Nights in Evesden were unlike nights anywhere else. As soon as the blue drained out of the sky all the cradle spotlights would come on at once across the city, shafts of hazy, dreamlike light stabbing up into the darkening atmosphere. They grew in clusters, positioned around each district’s cradle. If the angle was right one could look up and see a forest of soft white trunks swaying back and forth, moving so slowly and with borders so faint it was hard to tell if they were moving at all, unless they happened to fall across an airship, in which case a bright, burnished gold star would suddenly light up above. Newcomers found it hard to sleep in the more exposed neighborhoods, as they were unused to the tides of porcelain light that came washing across their walls or ceilings, but veteran Evesdeners hardly paid attention.

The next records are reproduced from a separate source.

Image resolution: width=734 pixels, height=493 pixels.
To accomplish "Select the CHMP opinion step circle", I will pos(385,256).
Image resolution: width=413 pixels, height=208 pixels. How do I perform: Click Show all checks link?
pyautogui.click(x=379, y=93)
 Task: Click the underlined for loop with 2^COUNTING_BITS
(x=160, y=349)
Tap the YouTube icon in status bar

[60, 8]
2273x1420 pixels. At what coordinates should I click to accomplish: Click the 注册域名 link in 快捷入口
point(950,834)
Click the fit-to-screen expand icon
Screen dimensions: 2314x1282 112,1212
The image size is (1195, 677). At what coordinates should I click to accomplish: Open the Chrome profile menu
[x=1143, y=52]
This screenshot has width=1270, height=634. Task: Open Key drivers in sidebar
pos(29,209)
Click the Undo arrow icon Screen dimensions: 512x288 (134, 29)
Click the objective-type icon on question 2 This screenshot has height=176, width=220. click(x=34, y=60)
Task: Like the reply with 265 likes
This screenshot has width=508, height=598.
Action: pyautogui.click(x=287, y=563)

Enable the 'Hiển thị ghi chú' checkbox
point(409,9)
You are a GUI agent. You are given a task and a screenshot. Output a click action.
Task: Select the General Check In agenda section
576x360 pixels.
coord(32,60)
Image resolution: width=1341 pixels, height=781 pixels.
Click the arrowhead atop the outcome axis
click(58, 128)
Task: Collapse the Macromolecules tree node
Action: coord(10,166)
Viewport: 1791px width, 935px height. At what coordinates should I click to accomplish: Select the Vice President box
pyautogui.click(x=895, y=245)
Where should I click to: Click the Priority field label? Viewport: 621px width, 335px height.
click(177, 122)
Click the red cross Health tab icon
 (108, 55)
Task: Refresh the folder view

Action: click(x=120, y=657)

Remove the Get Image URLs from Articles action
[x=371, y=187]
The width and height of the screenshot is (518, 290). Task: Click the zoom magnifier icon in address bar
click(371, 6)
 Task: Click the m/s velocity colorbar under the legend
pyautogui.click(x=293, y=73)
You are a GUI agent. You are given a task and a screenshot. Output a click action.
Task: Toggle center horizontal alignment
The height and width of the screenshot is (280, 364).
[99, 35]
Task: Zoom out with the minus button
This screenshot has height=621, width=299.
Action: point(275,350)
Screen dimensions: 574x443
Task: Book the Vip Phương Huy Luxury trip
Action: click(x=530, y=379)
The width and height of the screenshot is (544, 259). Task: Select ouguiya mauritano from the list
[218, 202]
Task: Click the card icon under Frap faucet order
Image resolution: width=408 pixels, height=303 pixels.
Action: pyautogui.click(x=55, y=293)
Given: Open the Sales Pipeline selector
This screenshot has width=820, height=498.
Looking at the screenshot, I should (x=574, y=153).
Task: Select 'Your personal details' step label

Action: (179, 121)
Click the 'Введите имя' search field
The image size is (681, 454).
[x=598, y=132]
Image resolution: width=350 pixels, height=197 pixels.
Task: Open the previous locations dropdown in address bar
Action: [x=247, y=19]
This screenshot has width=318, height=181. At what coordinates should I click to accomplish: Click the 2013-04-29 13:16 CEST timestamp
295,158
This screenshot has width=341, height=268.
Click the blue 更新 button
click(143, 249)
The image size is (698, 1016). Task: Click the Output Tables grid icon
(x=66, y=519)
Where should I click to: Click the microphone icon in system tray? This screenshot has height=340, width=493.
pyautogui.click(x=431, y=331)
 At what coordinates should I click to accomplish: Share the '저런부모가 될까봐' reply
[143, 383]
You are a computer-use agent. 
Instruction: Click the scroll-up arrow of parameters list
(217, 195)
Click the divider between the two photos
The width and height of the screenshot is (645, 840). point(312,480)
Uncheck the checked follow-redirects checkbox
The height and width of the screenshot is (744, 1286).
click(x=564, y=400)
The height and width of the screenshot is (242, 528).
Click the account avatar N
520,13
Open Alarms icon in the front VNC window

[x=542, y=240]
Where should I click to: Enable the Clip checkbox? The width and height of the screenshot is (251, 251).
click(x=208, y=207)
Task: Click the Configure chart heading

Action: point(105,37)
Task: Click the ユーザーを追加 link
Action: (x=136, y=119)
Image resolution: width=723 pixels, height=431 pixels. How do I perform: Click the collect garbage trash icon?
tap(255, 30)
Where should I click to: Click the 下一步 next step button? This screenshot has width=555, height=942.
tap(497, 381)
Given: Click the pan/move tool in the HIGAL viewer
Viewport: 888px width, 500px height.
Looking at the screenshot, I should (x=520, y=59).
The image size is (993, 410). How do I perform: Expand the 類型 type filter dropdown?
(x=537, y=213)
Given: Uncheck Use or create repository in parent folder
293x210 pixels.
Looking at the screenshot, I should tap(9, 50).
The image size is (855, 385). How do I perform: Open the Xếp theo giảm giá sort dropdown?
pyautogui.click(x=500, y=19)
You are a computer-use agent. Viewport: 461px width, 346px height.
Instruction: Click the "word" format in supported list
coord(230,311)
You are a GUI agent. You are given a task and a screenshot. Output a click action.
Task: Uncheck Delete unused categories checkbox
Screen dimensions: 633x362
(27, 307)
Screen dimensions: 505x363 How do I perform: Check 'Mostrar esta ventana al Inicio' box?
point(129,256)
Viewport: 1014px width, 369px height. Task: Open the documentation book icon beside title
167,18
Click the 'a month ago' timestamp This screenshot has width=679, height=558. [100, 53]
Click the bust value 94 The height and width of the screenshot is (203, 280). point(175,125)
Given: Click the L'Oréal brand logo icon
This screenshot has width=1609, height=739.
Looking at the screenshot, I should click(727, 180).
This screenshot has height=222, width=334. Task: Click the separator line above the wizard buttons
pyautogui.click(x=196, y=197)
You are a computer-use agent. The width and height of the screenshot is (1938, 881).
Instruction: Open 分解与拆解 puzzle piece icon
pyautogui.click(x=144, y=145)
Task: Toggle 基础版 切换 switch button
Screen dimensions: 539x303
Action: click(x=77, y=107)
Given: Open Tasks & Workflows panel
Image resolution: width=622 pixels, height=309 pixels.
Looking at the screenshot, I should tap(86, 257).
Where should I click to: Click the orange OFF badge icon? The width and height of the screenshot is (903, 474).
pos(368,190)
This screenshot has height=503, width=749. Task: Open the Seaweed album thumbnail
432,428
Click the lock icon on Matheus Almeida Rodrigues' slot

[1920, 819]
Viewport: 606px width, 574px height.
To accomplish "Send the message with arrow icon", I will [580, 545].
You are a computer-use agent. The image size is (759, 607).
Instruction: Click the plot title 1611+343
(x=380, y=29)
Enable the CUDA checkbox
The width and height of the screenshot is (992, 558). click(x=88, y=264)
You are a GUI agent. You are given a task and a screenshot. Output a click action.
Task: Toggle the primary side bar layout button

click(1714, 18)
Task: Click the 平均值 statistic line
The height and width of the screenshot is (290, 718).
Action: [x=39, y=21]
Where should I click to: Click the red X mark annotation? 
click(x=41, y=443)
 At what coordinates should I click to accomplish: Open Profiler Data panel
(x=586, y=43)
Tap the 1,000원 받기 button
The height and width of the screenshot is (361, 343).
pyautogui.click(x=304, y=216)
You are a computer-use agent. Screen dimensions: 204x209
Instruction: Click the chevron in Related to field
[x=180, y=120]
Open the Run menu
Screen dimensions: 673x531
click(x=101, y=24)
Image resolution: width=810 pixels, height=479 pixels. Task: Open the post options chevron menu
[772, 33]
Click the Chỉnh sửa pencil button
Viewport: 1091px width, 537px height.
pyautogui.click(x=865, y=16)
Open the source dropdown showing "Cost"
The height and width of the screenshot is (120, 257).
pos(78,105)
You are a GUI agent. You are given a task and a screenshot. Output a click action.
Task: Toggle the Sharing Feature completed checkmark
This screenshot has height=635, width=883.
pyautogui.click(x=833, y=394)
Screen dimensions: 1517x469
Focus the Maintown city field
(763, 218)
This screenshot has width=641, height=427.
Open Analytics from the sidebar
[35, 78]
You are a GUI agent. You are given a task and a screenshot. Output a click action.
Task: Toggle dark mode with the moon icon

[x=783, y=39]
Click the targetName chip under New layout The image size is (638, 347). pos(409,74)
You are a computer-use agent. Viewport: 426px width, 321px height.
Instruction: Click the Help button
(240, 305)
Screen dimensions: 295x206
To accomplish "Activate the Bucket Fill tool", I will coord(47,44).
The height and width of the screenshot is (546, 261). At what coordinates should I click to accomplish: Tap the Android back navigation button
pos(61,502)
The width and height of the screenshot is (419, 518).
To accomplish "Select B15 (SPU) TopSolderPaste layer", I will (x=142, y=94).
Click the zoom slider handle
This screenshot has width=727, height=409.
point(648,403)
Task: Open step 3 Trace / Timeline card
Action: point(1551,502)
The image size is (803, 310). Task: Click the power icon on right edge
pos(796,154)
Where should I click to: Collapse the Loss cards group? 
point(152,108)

They scarcely noticed the strange waltzes that moved back and forth across the city as overnight traffic poured in from the skies.

It was generally acknowledged that the farther you were from them the more spectacular the view was, and in that case Dockland, which would not tolerate a cradle or indeed any real sign of modern civilization, offered one of the best vistas possible, although probably one of the most dangerous ones as well. The entire neighborhood was almost a sea of gloom buried among mountains of sparkling light.

Deep in the twisting bowels of Dockland the city did not sleep. As the distant spotlights flickered on the markets stirred and came to life, gathering in dimly lit rooms and doorways and alley entrances. Smoke tumbled across the tent covers and turned the voices of the barkers and the tradesmen into coarse growls, barely human over the din and clatter of trade. Whores grouped in well-lit spots and flashed mangled grins at passersby. In other places men positioned themselves around the entryways of inconspicuous shops, signaling to one another and screening visitors for whatever business happened within.